#### Given entries:

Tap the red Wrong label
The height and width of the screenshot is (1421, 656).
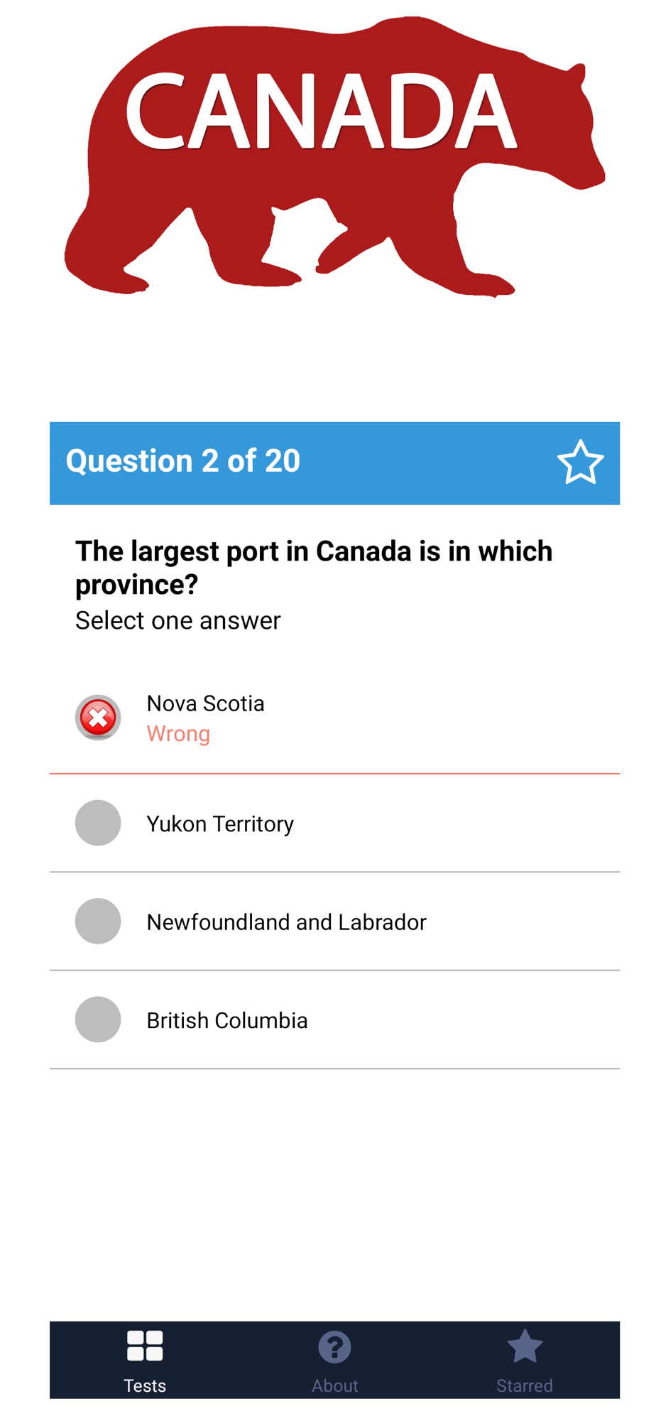coord(178,733)
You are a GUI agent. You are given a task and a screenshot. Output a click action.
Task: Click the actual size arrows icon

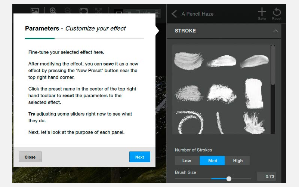(x=98, y=10)
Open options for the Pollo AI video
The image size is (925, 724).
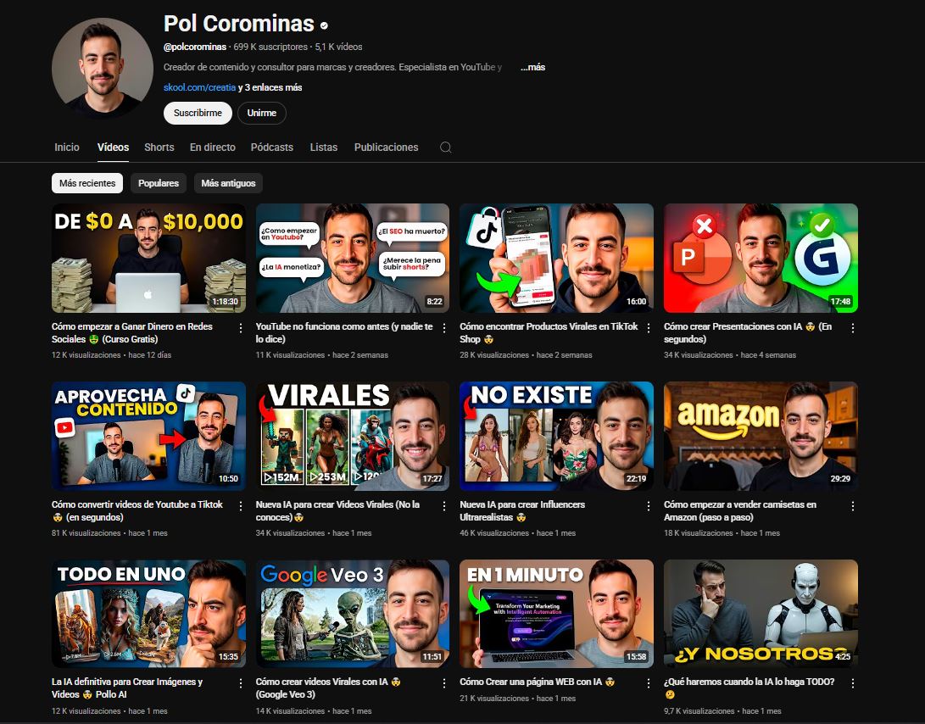pos(239,685)
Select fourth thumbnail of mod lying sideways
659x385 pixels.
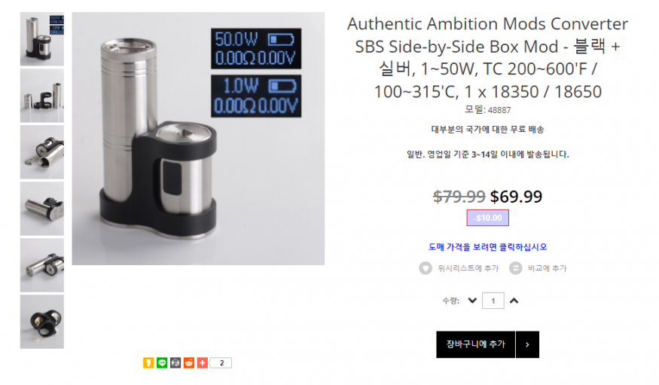(x=42, y=209)
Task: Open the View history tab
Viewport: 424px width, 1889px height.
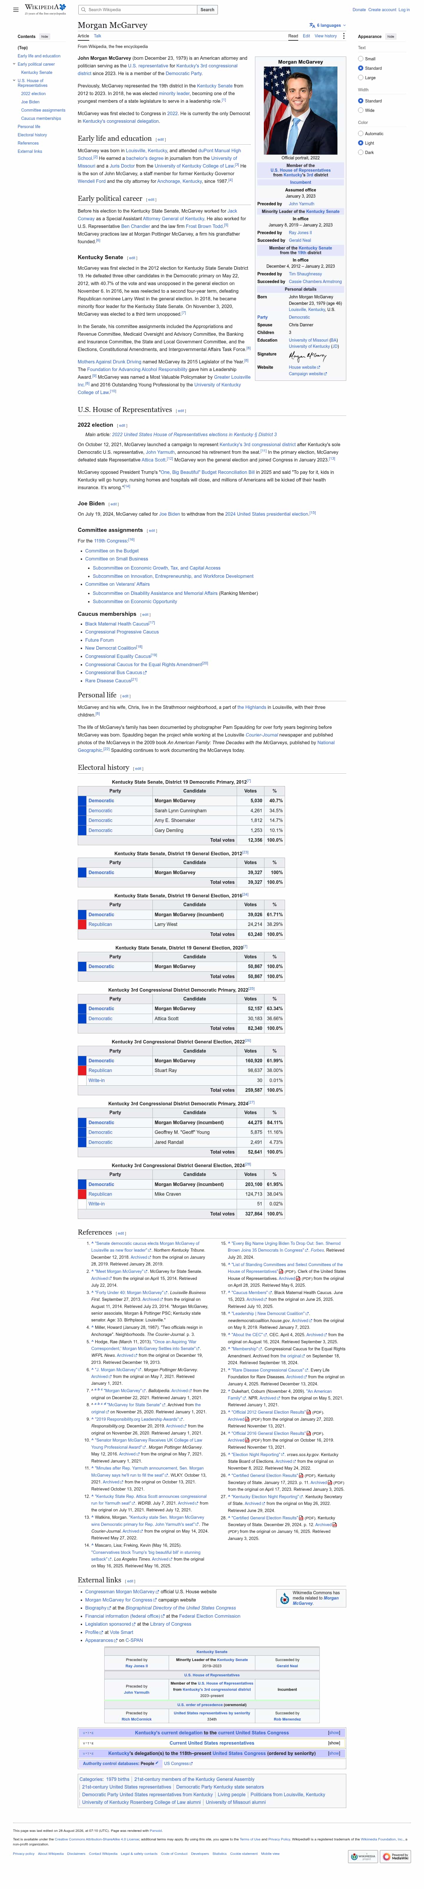Action: point(325,36)
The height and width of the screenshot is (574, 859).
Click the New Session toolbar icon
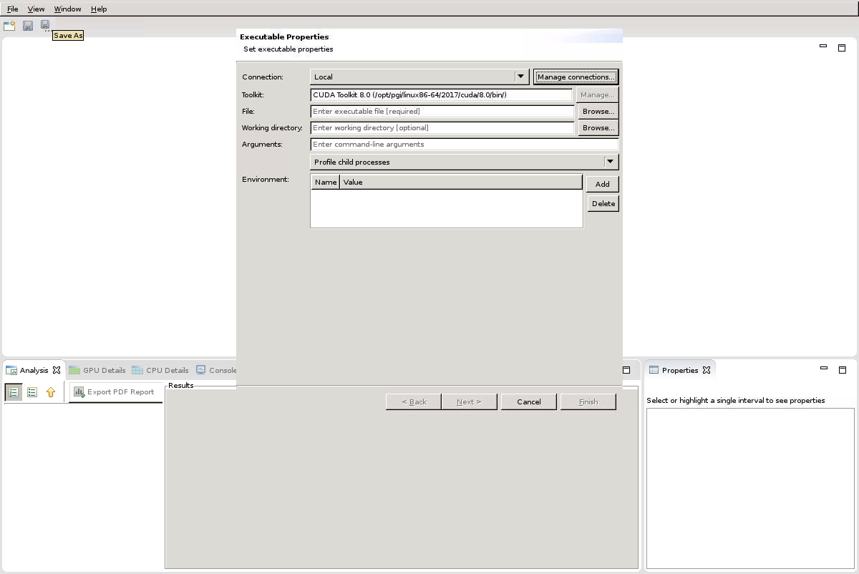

#### Your instructions:
Pass over the images and copy the rest of the material above exactly.

#### Output:
Tap the red Wrong label
The height and width of the screenshot is (1421, 656).
coord(178,733)
You are a GUI agent. You are given a task and a screenshot. Output a click action.
Task: Click the actual size arrows icon

(x=98, y=10)
Open options for the Pollo AI video
The image size is (925, 724).
pos(239,685)
Select fourth thumbnail of mod lying sideways
659x385 pixels.
(x=42, y=209)
Task: Open the View history tab
Viewport: 424px width, 1889px height.
Action: point(325,36)
The height and width of the screenshot is (574, 859).
Click the New Session toolbar icon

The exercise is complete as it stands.